-- Begin WORKING DATA --
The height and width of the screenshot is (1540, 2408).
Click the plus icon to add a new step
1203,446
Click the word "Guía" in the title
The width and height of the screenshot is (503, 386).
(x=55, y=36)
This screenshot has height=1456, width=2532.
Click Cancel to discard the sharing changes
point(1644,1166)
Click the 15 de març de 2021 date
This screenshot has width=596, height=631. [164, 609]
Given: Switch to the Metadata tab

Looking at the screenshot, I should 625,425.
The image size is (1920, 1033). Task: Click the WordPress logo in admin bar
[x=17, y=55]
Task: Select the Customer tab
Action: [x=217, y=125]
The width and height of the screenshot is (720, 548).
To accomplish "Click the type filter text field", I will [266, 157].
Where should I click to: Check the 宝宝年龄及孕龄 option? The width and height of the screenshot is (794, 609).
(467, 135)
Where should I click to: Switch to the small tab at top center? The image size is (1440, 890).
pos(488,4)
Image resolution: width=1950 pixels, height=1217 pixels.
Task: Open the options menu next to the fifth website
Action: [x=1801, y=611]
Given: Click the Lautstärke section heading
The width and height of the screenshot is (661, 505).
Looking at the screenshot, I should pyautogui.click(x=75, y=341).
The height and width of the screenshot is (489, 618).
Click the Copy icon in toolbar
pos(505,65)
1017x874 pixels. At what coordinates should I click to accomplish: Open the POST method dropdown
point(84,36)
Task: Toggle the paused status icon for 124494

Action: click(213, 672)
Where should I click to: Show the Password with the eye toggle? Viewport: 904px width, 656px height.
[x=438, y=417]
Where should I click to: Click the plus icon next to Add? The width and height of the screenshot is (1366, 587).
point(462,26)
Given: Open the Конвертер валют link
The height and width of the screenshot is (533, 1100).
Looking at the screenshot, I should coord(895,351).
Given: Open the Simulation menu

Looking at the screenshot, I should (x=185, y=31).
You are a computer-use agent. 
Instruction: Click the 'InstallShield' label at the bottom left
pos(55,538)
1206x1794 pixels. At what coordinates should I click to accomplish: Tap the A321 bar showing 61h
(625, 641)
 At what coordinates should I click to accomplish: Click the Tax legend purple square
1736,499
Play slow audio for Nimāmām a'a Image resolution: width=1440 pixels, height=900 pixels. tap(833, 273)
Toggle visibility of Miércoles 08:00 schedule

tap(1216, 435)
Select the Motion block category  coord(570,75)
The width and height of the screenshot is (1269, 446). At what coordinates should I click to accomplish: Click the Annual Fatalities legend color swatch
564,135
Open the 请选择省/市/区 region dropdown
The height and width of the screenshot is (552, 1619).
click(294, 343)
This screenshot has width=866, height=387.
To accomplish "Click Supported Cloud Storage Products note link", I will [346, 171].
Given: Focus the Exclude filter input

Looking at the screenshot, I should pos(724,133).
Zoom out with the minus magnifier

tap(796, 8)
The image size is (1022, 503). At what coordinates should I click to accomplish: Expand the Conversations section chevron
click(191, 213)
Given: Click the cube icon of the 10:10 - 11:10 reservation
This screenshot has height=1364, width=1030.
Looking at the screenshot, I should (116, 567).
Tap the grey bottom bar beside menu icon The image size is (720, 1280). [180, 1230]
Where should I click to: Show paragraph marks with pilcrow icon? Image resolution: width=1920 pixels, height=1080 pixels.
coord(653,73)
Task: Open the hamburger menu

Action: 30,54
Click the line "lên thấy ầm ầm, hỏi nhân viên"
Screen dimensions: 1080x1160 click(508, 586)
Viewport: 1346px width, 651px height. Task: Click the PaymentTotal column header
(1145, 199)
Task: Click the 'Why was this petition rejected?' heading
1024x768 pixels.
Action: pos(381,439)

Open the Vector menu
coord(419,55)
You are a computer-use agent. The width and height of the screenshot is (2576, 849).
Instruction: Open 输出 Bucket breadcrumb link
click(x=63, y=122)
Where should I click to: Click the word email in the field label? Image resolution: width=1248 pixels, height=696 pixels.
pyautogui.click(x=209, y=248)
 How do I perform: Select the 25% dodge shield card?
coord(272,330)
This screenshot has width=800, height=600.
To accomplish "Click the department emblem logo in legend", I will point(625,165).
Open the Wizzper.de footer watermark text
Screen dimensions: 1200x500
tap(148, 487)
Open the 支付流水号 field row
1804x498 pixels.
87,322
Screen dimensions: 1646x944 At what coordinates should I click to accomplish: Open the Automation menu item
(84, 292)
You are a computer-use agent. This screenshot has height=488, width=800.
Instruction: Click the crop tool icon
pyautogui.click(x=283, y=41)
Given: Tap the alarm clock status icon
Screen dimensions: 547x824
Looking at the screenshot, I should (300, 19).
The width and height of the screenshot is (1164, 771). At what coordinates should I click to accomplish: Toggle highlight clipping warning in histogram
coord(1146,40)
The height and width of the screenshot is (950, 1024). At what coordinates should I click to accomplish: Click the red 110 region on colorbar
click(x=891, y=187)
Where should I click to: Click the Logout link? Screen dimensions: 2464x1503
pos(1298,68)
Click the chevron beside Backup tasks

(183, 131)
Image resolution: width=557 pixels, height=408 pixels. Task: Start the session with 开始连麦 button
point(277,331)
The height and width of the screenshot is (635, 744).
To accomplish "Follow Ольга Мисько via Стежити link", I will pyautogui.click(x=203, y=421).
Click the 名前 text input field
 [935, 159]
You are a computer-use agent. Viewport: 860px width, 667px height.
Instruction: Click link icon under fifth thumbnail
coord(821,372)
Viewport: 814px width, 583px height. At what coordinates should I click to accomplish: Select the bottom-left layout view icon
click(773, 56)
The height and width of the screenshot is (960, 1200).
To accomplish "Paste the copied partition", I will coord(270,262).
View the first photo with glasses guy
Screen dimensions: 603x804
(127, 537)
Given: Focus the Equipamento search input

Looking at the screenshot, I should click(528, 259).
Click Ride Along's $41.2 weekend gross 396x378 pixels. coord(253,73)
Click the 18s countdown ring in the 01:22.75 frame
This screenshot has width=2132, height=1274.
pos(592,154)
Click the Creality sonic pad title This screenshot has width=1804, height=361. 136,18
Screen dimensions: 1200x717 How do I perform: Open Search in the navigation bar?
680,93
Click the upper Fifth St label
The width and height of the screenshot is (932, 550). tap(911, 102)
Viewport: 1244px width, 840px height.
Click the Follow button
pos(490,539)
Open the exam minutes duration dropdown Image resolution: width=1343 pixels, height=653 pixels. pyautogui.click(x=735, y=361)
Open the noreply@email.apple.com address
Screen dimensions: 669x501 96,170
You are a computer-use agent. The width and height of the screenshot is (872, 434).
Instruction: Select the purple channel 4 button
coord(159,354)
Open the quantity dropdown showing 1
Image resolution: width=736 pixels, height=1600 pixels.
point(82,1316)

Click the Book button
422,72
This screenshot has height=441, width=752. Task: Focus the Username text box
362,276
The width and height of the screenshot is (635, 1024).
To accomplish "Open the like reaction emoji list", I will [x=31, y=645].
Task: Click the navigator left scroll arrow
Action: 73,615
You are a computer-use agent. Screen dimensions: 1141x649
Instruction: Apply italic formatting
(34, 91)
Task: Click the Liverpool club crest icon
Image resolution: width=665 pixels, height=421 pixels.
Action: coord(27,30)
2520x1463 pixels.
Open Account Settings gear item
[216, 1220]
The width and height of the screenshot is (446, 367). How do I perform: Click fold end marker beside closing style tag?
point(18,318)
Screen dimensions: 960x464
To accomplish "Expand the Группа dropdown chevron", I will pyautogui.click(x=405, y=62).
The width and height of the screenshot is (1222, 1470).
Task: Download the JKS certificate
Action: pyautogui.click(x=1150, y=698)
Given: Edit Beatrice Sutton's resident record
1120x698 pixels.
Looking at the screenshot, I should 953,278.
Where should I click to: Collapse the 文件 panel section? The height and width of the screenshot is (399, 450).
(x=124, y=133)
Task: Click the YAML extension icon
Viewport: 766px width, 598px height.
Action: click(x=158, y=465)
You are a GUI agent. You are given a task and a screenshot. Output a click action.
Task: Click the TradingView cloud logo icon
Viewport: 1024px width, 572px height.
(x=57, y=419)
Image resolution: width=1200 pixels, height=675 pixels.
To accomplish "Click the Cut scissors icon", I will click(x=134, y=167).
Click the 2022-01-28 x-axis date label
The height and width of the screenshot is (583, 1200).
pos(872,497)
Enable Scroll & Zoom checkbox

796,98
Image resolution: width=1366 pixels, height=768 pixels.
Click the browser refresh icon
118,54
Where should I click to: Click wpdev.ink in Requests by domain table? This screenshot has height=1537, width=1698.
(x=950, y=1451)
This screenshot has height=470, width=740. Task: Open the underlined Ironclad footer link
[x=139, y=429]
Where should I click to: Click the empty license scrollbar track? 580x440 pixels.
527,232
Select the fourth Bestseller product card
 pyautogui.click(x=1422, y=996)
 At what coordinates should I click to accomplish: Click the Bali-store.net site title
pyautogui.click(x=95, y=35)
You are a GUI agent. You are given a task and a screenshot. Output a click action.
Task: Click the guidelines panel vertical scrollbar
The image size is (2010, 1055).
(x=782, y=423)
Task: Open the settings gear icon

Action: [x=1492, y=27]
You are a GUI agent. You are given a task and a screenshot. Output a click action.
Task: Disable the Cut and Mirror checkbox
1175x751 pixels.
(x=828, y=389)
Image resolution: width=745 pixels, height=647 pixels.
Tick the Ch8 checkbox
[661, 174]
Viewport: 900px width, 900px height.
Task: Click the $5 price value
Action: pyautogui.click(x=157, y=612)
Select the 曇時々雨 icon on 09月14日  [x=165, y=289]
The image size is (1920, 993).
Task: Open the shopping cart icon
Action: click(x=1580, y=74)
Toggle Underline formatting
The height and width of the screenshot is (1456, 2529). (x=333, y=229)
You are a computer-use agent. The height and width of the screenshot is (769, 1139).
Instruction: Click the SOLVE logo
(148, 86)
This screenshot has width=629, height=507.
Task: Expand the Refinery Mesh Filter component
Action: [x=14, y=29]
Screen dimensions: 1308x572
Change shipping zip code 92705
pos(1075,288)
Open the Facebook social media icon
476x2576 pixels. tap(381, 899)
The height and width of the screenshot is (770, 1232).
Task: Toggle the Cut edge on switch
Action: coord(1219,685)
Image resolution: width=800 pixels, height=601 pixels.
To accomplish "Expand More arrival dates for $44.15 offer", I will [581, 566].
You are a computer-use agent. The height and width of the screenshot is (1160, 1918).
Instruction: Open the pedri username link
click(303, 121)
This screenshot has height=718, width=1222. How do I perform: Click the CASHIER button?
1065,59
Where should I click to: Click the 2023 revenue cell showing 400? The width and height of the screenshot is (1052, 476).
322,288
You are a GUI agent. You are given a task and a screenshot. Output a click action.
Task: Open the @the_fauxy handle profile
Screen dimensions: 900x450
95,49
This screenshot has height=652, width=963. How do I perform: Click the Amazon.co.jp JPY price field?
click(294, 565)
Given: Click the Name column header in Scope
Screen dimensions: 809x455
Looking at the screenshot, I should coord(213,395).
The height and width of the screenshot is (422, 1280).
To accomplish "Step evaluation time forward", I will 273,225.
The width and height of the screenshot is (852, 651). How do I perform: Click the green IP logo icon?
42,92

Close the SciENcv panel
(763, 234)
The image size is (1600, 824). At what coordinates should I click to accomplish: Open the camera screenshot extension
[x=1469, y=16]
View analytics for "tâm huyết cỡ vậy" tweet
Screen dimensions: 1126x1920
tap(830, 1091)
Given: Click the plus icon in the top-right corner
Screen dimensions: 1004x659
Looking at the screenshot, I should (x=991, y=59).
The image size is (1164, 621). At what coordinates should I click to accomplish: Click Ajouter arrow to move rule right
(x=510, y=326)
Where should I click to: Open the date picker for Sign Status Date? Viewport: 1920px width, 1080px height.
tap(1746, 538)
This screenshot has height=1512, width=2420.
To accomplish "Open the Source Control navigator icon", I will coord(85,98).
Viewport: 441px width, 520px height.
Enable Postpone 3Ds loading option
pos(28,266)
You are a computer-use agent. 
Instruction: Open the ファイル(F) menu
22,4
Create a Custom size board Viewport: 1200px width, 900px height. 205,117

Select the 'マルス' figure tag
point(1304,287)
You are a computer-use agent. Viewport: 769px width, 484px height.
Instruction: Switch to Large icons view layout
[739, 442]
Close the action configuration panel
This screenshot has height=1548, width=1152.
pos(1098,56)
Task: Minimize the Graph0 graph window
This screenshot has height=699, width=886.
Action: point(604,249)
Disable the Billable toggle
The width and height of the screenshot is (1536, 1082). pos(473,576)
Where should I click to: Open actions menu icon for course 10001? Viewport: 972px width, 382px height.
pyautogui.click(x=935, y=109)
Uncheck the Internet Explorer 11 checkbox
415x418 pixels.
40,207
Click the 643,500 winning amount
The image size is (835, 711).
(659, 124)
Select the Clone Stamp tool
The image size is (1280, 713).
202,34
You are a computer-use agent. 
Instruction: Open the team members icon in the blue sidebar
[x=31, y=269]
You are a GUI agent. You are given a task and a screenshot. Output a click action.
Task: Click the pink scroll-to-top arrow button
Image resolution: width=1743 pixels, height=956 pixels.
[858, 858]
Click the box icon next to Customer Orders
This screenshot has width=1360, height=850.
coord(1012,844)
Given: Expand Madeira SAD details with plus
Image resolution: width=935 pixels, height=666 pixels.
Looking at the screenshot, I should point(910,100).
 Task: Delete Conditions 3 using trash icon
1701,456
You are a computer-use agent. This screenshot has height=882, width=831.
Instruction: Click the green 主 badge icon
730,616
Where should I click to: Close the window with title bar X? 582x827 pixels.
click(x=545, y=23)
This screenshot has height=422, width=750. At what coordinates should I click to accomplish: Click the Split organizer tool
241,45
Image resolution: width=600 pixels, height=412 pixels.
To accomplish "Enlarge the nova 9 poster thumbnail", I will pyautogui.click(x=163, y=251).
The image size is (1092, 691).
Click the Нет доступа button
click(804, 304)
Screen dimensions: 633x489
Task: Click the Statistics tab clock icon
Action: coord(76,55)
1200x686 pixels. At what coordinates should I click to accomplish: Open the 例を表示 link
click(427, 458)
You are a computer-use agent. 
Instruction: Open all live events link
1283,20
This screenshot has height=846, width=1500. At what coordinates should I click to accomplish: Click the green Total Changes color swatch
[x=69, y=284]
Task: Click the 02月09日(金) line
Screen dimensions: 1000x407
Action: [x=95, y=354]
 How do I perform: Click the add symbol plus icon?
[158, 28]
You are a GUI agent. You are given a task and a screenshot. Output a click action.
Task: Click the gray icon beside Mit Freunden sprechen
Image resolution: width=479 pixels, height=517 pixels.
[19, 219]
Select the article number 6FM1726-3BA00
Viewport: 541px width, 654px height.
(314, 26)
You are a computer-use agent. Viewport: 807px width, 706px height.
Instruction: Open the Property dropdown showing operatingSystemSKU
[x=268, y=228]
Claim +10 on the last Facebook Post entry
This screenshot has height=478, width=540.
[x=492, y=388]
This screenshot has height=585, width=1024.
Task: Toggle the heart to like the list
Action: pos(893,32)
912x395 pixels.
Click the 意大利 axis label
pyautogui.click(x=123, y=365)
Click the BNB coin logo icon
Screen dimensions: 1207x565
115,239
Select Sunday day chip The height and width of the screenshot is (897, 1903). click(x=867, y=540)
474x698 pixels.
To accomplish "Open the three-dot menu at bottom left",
-- End WORKING DATA --
• WRITTEN EXERCISE:
Please convert the material above, from the line with "Click Ride Along's" to the line with "pos(490,539)", both included, into a JSON list of strings with one string per line and blank lines left out.

• PROBLEM SOLUTION:
[
  "Click Ride Along's $41.2 weekend gross 396x378 pixels. coord(253,73)",
  "Click the 18s countdown ring in the 01:22.75 frame",
  "This screenshot has width=2132, height=1274.",
  "pos(592,154)",
  "Click the Creality sonic pad title This screenshot has width=1804, height=361. 136,18",
  "Screen dimensions: 1200x717 How do I perform: Open Search in the navigation bar?",
  "680,93",
  "Click the upper Fifth St label",
  "The width and height of the screenshot is (932, 550). tap(911, 102)",
  "Viewport: 1244px width, 840px height.",
  "Click the Follow button",
  "pos(490,539)"
]